Curcumin raised plasma myeloperoxidase, an effect often associated with neutrophil mediated inflammation . Yet, in the present study, no change was seen for either c-reactive protein or ceruloplasmin concentrations, both of which rise with inflammation [22, 27]. Possibly, the curcumin effect on myeloperoxidase indicated strengthened cellular immune function, not an inflammatory reaction. Curcumin is known to strengthen some aspects of cellular immunity even though it also suppresses pro-inflammatory aspects of immune function [rev in .
Research in experimental animals and carried out in vitro have raised the possibility that curcumin could work against development of Alzheimer’s disease rev in . In the present study, curcumin decreased plasma beta amyloid protein concentrations, which relates to one mechanism by which curcumin may impact Alzheimer’s disease development. Although the percent decrease was not big, the decrease could become larger with a longer intervention.

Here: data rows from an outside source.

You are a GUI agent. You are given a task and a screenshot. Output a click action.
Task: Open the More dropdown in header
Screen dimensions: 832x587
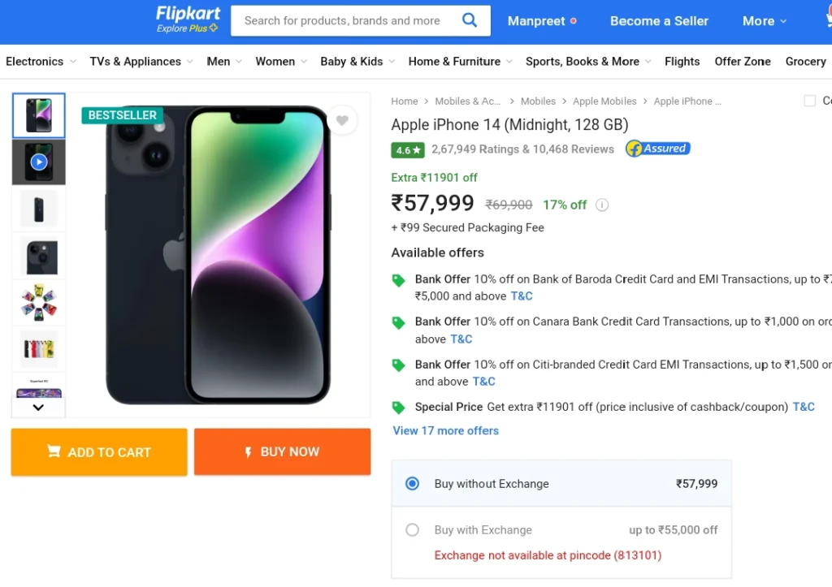764,21
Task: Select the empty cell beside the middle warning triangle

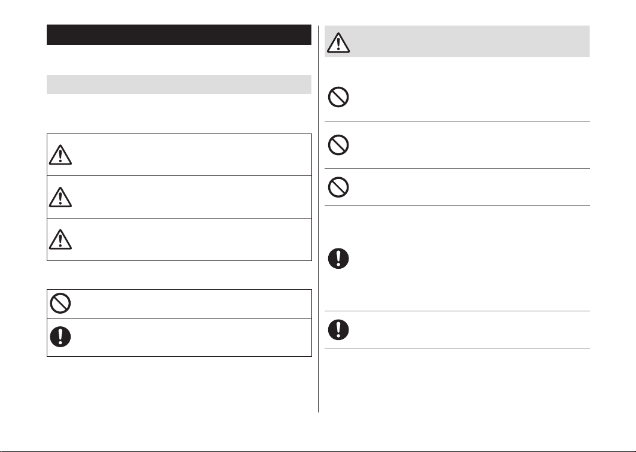Action: pos(192,197)
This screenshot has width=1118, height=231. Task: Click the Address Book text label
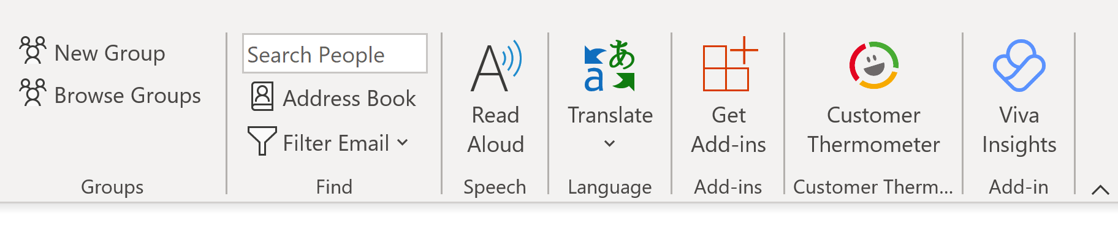pyautogui.click(x=349, y=99)
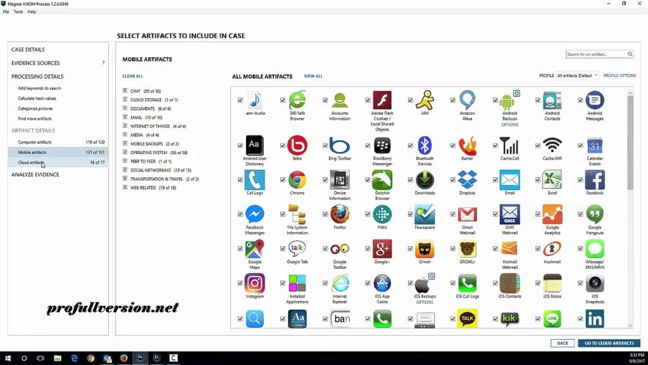Click the Google Maps artifact icon
648x365 pixels.
pos(254,248)
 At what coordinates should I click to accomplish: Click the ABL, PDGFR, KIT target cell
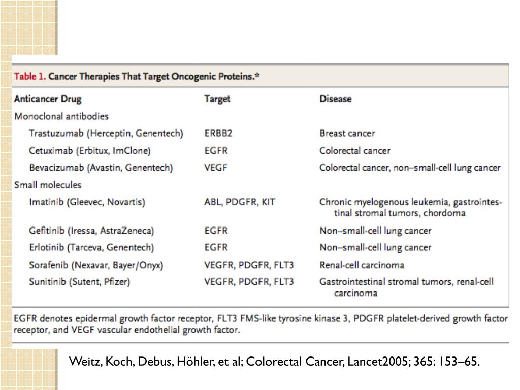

In this study, curcumin showed signs of both direct and indirect antioxidant actions. The curcumin-induced increase in salivary radical scavenging capacity is consistent with a direct antioxidant action (elimination of free radicals by curcumin and/or its metabolites). Curcumin has shown this type of activity in vitro[2, 37]. In the present study, curcumin also showed indirect antioxidant action by elevating plasma activities of the endogenous antioxidant enzyme catalase. Interestingly, low plasma catalase is associated with a high risk for one form of cardiovascular disease . Experimental animal studies provide precedent for curcumin stimulation of increases in antioxidant enzyme activities [14–17]. In the present study, plasma catalase activities increased after curcumin treatment, but readings for two other antioxidant enzymes, plasma glutathione peroxidase and erythrocyte superoxide dismutase, did not change. In contrast, curcumin is reported to increase all three enzymes in humans exposed to arsenic . However, this increase is not from normal activities to above normal, which is what was observed for catalase activities in the present study. In the people with arsenic exposure, low activities are partially returned to normal. Thus, the work with arsenic exposed subjects pertains to protection against toxin-induced reduction in activity, but the present study considered activity elevations above normal for three antioxidant enzymes. Although only the catalase activity showed such elevation in blood samples, activities of the other two antioxidant enzymes may have increased in other body sites.